Unfortunately, many small and rural communities throughout the country have degraded or undersized wastewater management systems, which can lead to sewage backups during rainstorms and the release of pollutants into the environment.
“Our wastewater infrastructure, like much of our other civil infrastructure, is aging and requires proactive maintenance, rehabilitation, and replacement,” said Steven Hoagland, a researcher and program manager at UT’s Tennessee Water Resources Research Center (TNWRRC). “Due to their relatively smaller customer bases, small and rural wastewater systems are faced with the additional challenge of addressing their aging infrastructure with a limited budget.”
The TNWRRC is a federally designated state research center housed within the Institute for a Secure and Sustainable Environment (ISSE). The center, directed by CEE Professor John Schwartz, cooperates with government agencies and nonprofit organizations to identify and address key water issues facing Tennessee.
Earlier this year, the US Environmental Protection Agency (EPA) granted the TNWRRC $1 million to help rural communities in Tennessee fund vital improvements to their wastewater infrastructure systems.
Achieving Financial Sustainability
While there are programs that offer financial assistance for wastewater system improvements, such as the low-interest loans available through the EPA’s Clean Water State Revolving Fund (CWSRF) Program, small communities often lack the time, resources, and expertise to effectively access those options. Hoagland says a critical barrier to funding access is the lack of asset management and financial sufficiency plans.
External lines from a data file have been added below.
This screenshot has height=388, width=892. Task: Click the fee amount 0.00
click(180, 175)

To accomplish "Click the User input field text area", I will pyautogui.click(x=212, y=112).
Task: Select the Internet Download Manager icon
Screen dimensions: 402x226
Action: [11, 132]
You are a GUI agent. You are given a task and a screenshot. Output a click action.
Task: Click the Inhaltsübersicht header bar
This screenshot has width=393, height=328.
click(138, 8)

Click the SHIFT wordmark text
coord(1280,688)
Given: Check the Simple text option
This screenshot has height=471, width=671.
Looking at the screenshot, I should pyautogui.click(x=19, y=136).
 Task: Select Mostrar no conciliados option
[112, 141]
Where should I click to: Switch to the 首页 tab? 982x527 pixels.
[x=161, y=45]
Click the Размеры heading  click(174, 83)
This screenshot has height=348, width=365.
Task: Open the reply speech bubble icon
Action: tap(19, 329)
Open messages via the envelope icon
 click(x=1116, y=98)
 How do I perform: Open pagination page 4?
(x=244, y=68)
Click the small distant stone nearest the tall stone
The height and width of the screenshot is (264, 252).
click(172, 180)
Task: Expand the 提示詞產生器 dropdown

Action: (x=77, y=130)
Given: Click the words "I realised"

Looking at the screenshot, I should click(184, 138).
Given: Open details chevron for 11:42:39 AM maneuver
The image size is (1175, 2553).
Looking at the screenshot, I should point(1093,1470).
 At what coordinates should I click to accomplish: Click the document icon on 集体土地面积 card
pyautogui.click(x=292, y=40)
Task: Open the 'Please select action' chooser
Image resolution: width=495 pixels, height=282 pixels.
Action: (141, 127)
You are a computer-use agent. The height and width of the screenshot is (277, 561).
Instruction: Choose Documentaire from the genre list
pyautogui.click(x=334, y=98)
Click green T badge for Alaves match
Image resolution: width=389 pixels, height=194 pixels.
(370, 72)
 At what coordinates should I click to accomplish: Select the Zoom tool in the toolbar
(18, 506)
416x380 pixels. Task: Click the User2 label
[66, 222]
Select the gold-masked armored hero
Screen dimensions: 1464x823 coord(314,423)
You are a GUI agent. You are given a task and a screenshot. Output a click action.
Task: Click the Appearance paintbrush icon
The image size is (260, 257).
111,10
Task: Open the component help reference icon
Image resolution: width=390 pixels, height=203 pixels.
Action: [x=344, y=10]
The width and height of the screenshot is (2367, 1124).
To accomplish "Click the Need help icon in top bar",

An asset management plan delineates the resources in a wastewater system and the level of service it needs to provide, but also lets a community evaluate system vulnerabilities and plan for regular maintenance, rehabilitation, and replacement of critical components.
A financial sufficiency plan is a community’s codified strategy to fund future system improvements, which can be done through both rate increases and external funding opportunities like the SRF.
“Asset management and financial sufficiency plans can help small and rural wastewater systems work toward both operational and financial sustainability and resilience,” Hoagland said.
Over the next three years, the TNWRRC’s initiative will provide training and technical assistance to small and rural communities across the state of Tennessee, teaching community partners how to develop and maintain asset management and financial sufficiency plans.
Workshops on developing those plans, and detailing available funding options like the CWSRF, will be led by Hoagland, Schwartz, CEE Professor Qiang He, UT Institute of Agriculture Associate Professor Sreedhar Upendram, Professor Larry Moore from the University of Memphis, and Associate Professor Tania Datta from Tennessee Tech.
The trainings will help system operators, managers, and board members in small and rural communities manage their wastewater systems effectively and sustainably—and put them in a better position to make future improvements through external funding opportunities.
“We also hope that improving the management of these systems will translate into other indirect impacts,” Hoagland said, “such as improving knowledge transfer between utility staff, reducing operational costs, and improving the water quality of receiving streams throughout the state.”